The 9/11 bill's passage - and the rejection of another to halt arms sales to Saudi - should raise questions about what is really motivating politicians

The children of Mohammad Azam, a Pakistani driver who was killed alongside Afghan Taliban's slain chief Mullah Akthar Mansour in a US drone strike, hold a photograph of their father in the Pakistan-Iran border town of Taftan in May. (Photo: AFP)

Congress voted overwhelmingly last week to override the first presidential veto since President Obama took office. The Justice Against Sponsors of Terrorism Act (JASTA) permits families of those killed in the 11 September attacks to sue Saudi Arabia.

"Does Congress really care about the families of the 9/11 victims or is it simply engaging in its usual heartless antics and politicising the deaths of thousands of Americans?"

I am pleasantly surprised to see Congress united for once; I still recall the government literally shutting down in 2013 because they couldn’t agree on a budget. With that being said, caution needs to be practiced before congratulating individuals who constantly have “calculations going on just beneath the surface of the cornea”.

Let's initially review the facts. The JASTA bill is built on hearsay and conspiracy. There is yet to be any evidence connecting the government of Saudi Arabia to the 9/11 attacks. The 9/11 commission, established to prepare a full and complete account of the circumstances surrounding the attacks, concluded in its 585-page report that no evidence had been found linking the Saudi government or senior Saudi officials to al-Qaeda.

Even the hyped up and hugely speculated classified 28 pages failed to outline any such connection when finally released. The FBI itself does not consider the Saudi government complicit in the horrific attacks.

American terror

The passage of JASTA is a telling illustration of American exceptionalism. It’s wonderful that families of the victims of terrorist attacks will have the ability to sue those responsible for them.

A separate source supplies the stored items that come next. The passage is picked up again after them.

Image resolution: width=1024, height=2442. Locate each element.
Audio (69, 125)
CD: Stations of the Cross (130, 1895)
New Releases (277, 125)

But if that’s the case then why can’t the families of victims of American terror around the world sue the American government? The families of thousands of victims in Pakistan, Yemen and Somalia all targeted by US drone strikes. In Pakistan alone, there were more than 3,000 victims, of which only 2 percent have been high-profile targets. The rest were civilians and children.

There isn’t a better demonstration of what terror looks like than when young Pakistani and Afghan children say they fear blue skies because that is when the drones have visibility to strike. Will they get their day in court?

What about the combination of over 1 million Iraqi, Pakistani and Afghan civilians killed as a result of the US “war on terror”? It’s estimated that for every US strike, 17 civilians were killed in Iraq.

Pakistan has experienced consistent drone strikes since shortly after 9/11, which have rapidly increased under President Obama with his infamous kill list.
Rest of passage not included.